Executive Directors: Heinz Jürgen KROGNER-KORNALIK (Chairman) John POON Cho Ming (Deputy Chairman) Thomas Johannes GROTE Jerome Squire GRIFFITH

Registered office: Clarendon House 2 Church Street Hamilton HM 11 Bermuda

Non-executive Directors: Paul CHENG Ming Fun Jürgen Alfred Rudolf FRIEDRICH Alexander Reid HAMILTON Raymond OR Ching Fai* Michael YING Lee Yuen

Principal Place of Business: 43/F., Enterprise Square Three 39 Wang Chiu Road Kowloon Bay Kowloon Hong Kong

* Independent Non-executive Directors

September 28, 2007

To the Shareholders

Dear Sir or Madam,

GENERAL MANDATES TO ISSUE NEW SHARES AND TO REPURCHASE SHARES, RE-ELECTION OF DIRECTORS AND NOTICE OF ANNUAL GENERAL MEETING

INTRODUCTION

The purpose of this circular is to give you information regarding the resolutions to be proposed at the Annual General Meeting to enable you to make an informed decision on whether to vote for or against the resolutions. The resolutions include (i) the granting to the Directors of the Repurchase Mandate; (ii) the granting to the Directors of the Issue Mandate; and (iii) the re-election of the retiring Directors.

The purpose of this circular is to (a) provide you with details of the Repurchase Mandate and the Issue Mandate; (b) present the proposal for the re-election of the retiring Directors; and (c) give you notice of the Annual General Meeting.

— 3 —

LETTER FROM THE BOARD

GENERAL MANDATE TO REPURCHASE SHARES (Resolution 6)

At the Annual General Meeting, an ordinary resolution will be proposed to grant to the Directors a general mandate to exercise all powers of the Company to repurchase issued shares in the share capital of the Company subject to the criteria set out in this circular. In particular, Shareholders should note that the maximum number of shares that may be repurchased pursuant to the Repurchase Mandate will be such number not exceeding 10 per cent. of the total nominal amount of the share capital of the Company in issue as at the date of passing the resolution. The Repurchase Mandate will end on the earliest of the conclusion of the next annual general meeting, the date by which the next annual general meeting of the Company is required to be held by law or the Bye-laws and the date on which such authority is revoked or varied by ordinary resolution of the Company in general meeting.

The Directors seek the approval of the Shareholders for the grant of the Repurchase Mandate in accordance with the requirements set out in the Listing Rules.
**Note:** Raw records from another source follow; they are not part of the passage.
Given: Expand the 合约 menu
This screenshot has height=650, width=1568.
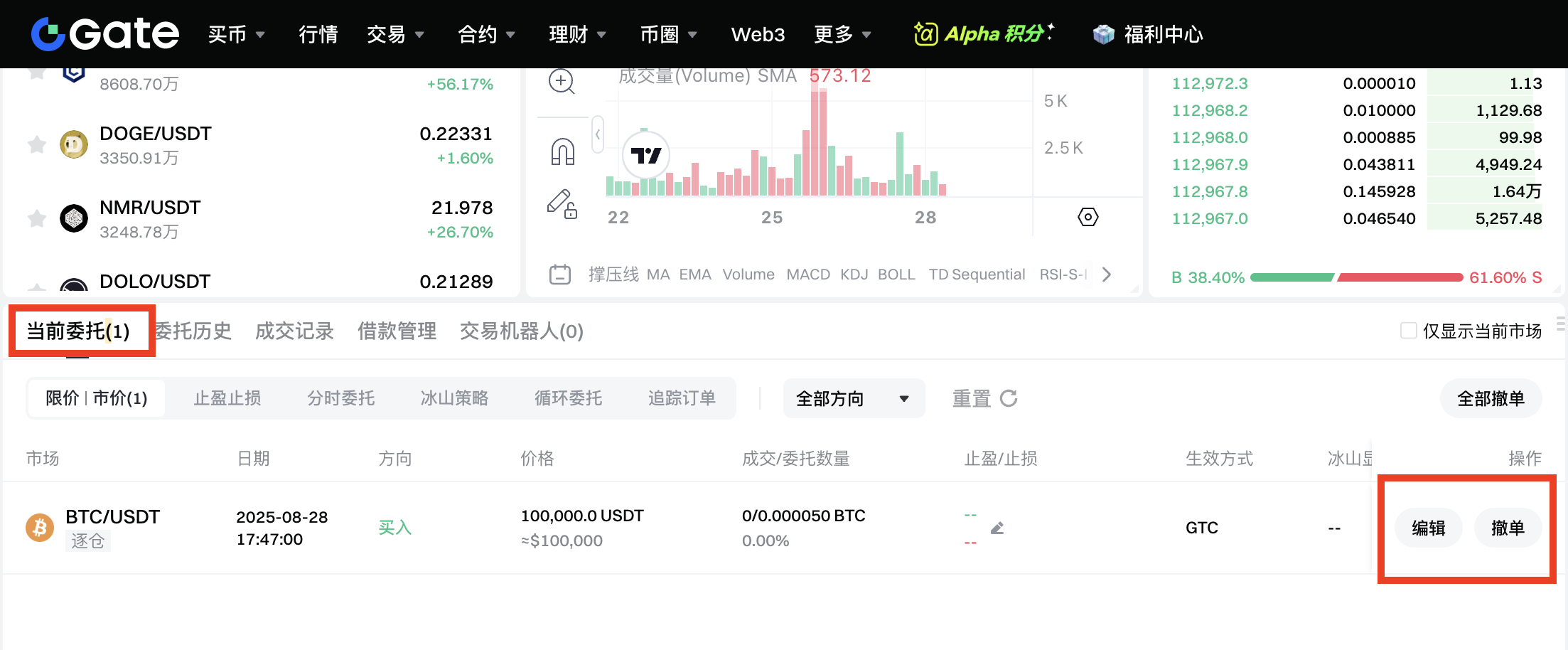Looking at the screenshot, I should click(486, 34).
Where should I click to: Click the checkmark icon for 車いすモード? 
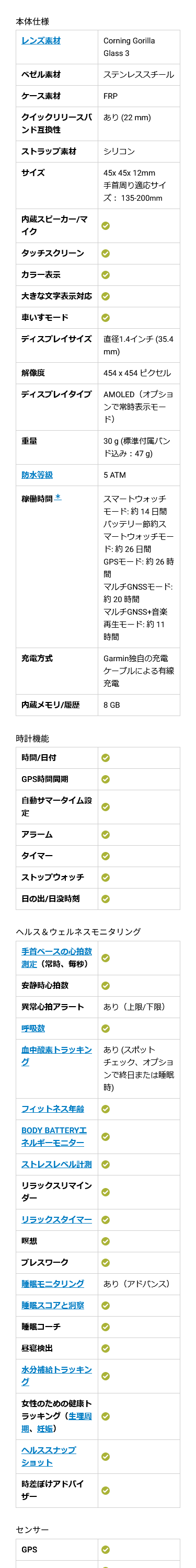[x=105, y=318]
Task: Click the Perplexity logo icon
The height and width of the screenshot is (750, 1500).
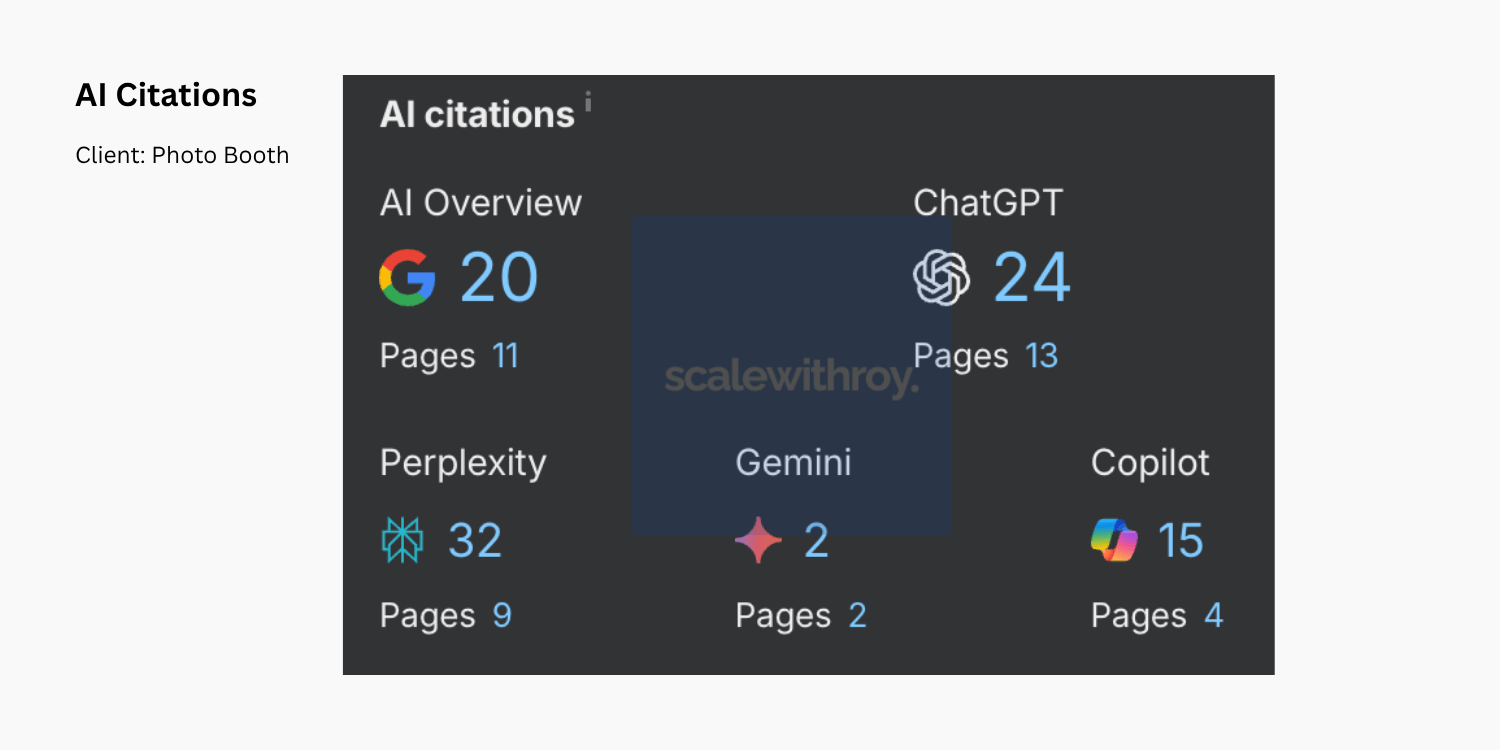Action: 402,541
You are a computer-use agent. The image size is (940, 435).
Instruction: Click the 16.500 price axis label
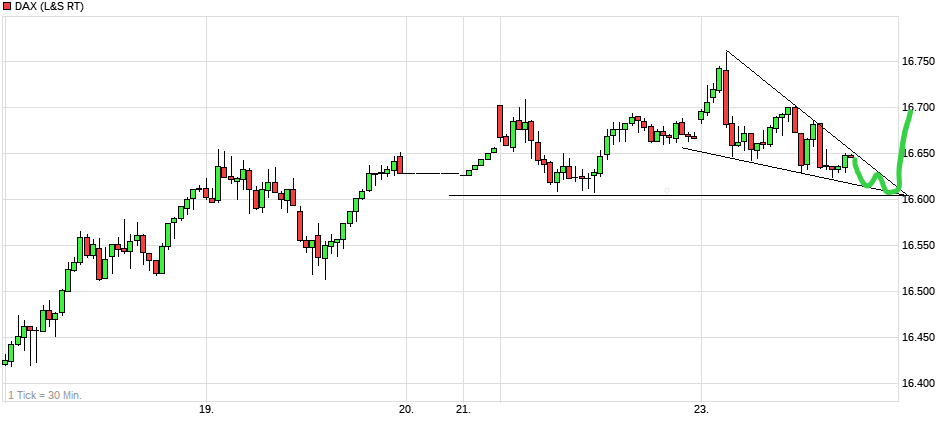pos(919,291)
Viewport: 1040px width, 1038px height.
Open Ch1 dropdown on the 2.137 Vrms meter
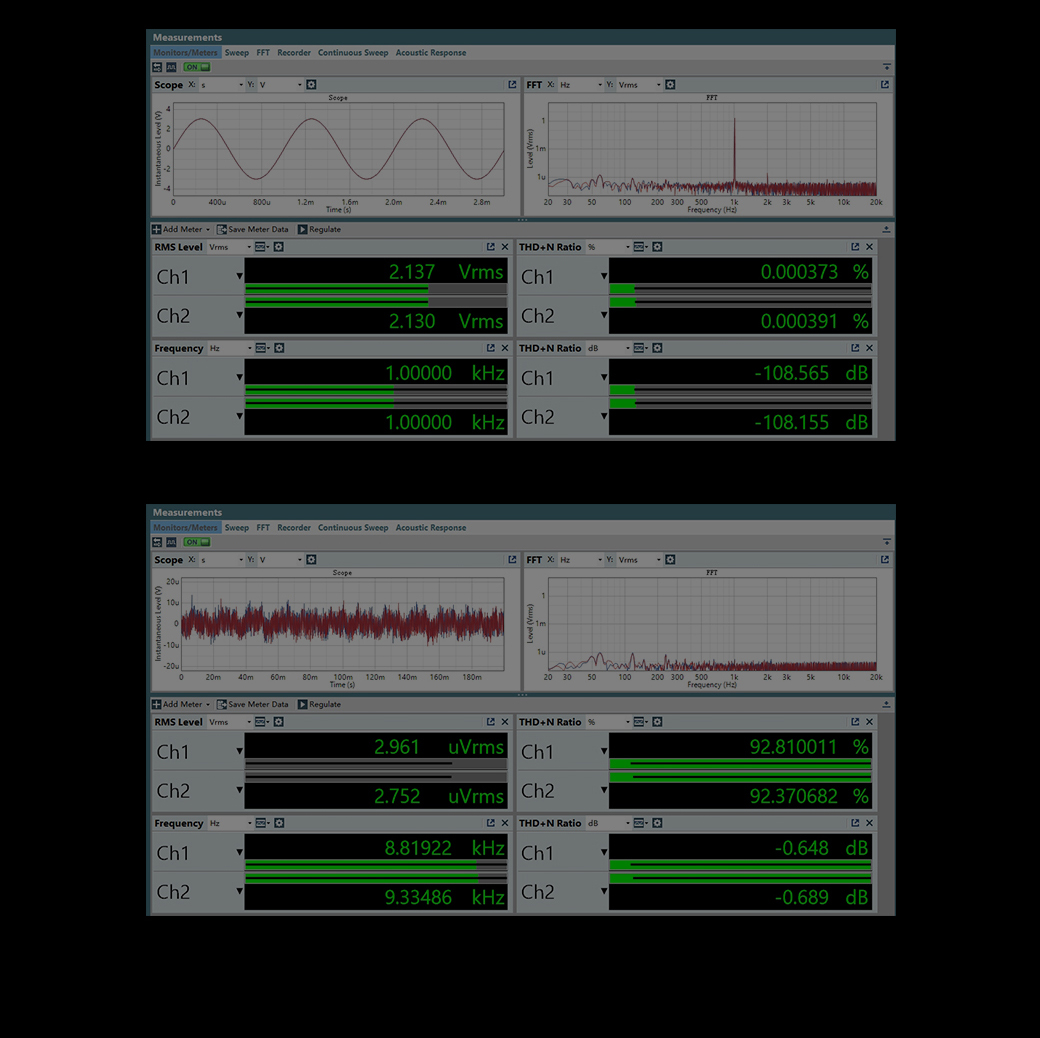pos(239,277)
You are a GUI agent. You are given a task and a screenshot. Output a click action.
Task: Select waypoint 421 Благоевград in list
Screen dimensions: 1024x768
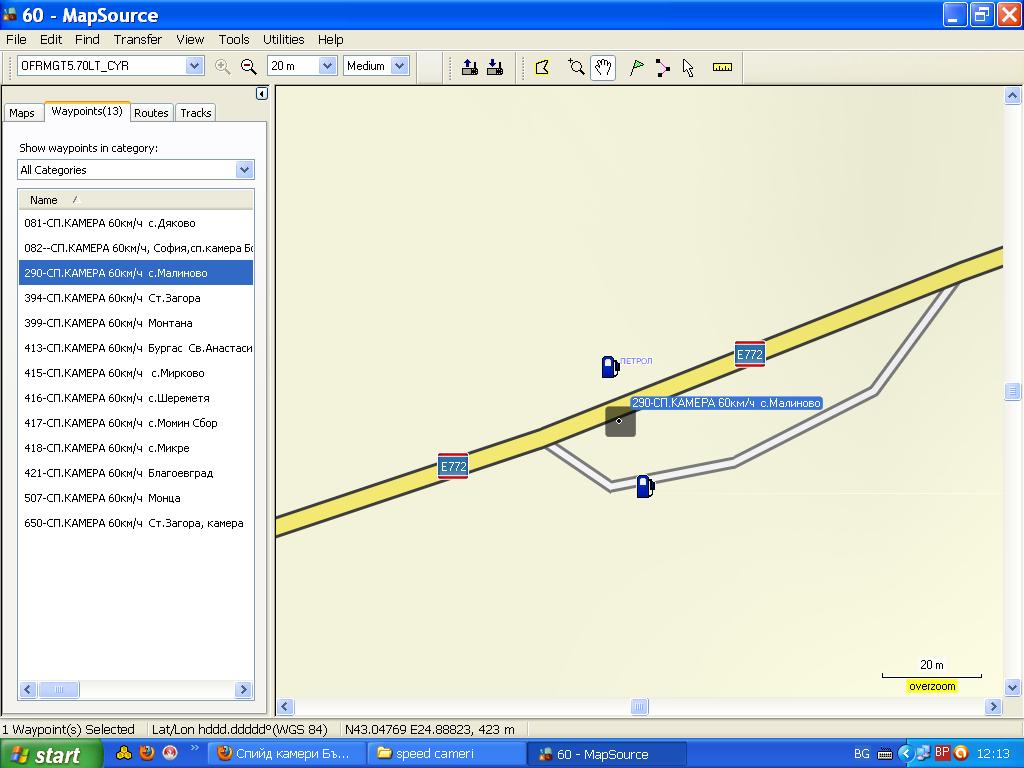coord(118,473)
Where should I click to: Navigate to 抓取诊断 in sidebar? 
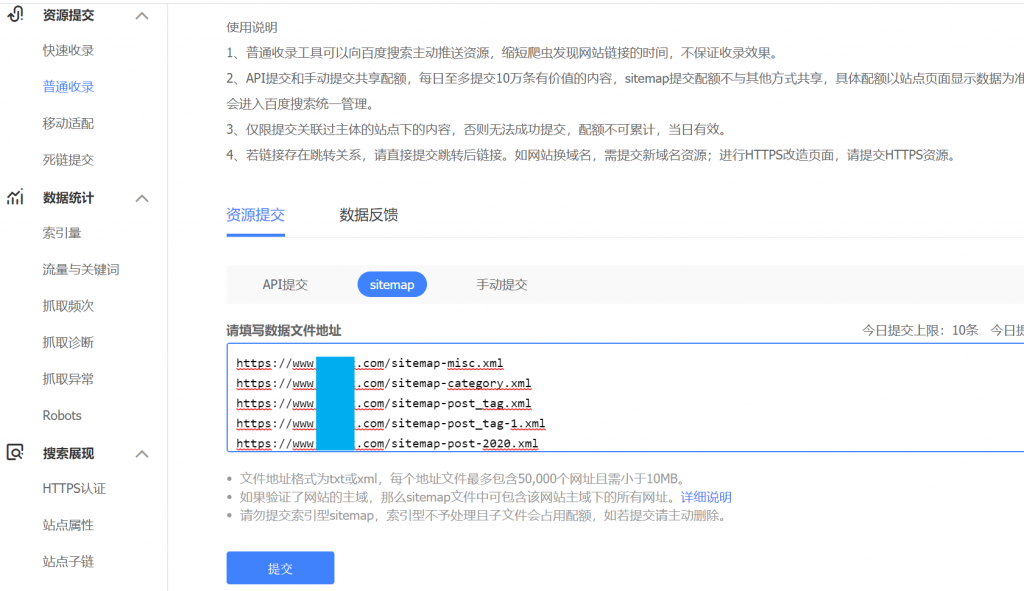tap(68, 342)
An explanatory statement required by the Listing Rules to be sent to the Shareholders in connection with the Repurchase Mandate is set out in Appendix I of this circular.

GRANTING OF THE ISSUE MANDATE (Resolutions 7 & 8)

At the Annual General Meeting, an ordinary resolution will be proposed to grant the Directors a general and unconditional mandate to issue further shares not exceeding 5 per cent. of the total nominal share capital of the Company as at the date of passing of the resolution, save that the Directors shall be granted a further general mandate to issue additional shares not exceeding 10% of the total nominal share capital of the Company as at the date of passing of the resolution where such issuance is for the purpose of an acquisition or where the consideration for such issuance is not wholly in cash. The Issue Mandate will end on the earliest of the conclusion of the next annual general meeting, the date on which such authority is revoked or varied by ordinary resolution of the Company in general meeting or the date by which the next annual general meeting of the Company is required to be held by law or the Bye-laws.

The purpose of the Issue Mandate is to enable the Directors to issue new Shares without having first to obtain the consent of Shareholders in general meeting. The need for such an issue of Shares could arise, for example, in the context of a transaction which had to be completed in a timely manner, such as the acquisition of a company. The Board is of the view that the granting of such authorities is now commonplace, and it would be in the interests of the Company if the authorities were granted.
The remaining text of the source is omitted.